In opposition to the cross motion, Defendants submit the affidavits of Martin Bruno ("Bruno"), a specialist in construction-site safety, as well as Doctors Gordon Sze ("Sze") and Craig Sherman ("Sherman"). Bruno opines, based on his review of the evidence, that Plaintiffs statements in his affidavit did not describe a hazard of the type that section 240(1) was designed to protect against and that the cited Industrial Code sections were either inapplicable or that the violation thereof did not proximately cause the incident (Doc 74). Bruno states, inter alia, that:
-Contrary to Plaintiff s claim that the lack of a handrail prevented him from holding onto any support when he stepped across the opening, the photographs (Doc 40) demonstrate that he could have held the rear work bench with his left hand as he stepped across;
-Plaintiff could have descended the ladder that he used to climb up to the back scaffold and repositioned it to use it to climb up to the side scaffold; and
-The scaffold was erected immediately adjacent to the house upon which work was being performed, the vertical support poles were strapped to the structure, and the pick was placed in the area between the vertical support poles and the exterior wall of the home and, as such, the wall of the home was the functional equivalent of the safety railing addressed in the relevant Industrial Code sections(Doc 74).

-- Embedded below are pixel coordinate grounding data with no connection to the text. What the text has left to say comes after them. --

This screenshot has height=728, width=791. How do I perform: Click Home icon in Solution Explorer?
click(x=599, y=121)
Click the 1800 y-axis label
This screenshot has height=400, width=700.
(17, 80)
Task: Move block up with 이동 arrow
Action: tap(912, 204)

Sze, a physician licensed to practice in the State of New York and a professor of Radiology at Yale School of Medicine employed by Defendants, opines that, based on the pre and post June 24, 2017 films of Plaintiff s thoracic spine and lumbar spine, Plaintiffs alleged spinal injuries were necessitated by the longstanding, pre-existing degenerative condition of Plaintiffs spine and were "in no way" related to the June 24, 2016 incident (Doc 75).
Sherman, a physician and a neuroradiologist licensed to practice medicine in the State of New York, opines that, based on radiographic and MRI images studies of Plaintiff s knees performed before and after the June 24, 2016 incident, there was no evidence of any injury or condition on any of Plaintiff s left knee or right knee films that can be attributed to the June 24, 2016 incident (Doc 76).
Thus, defendants not only urge that issues of fact exist regarding the cause of plaintiff s injuries, but also about how the incident occurred and whether it resulted from a Labor Law violation.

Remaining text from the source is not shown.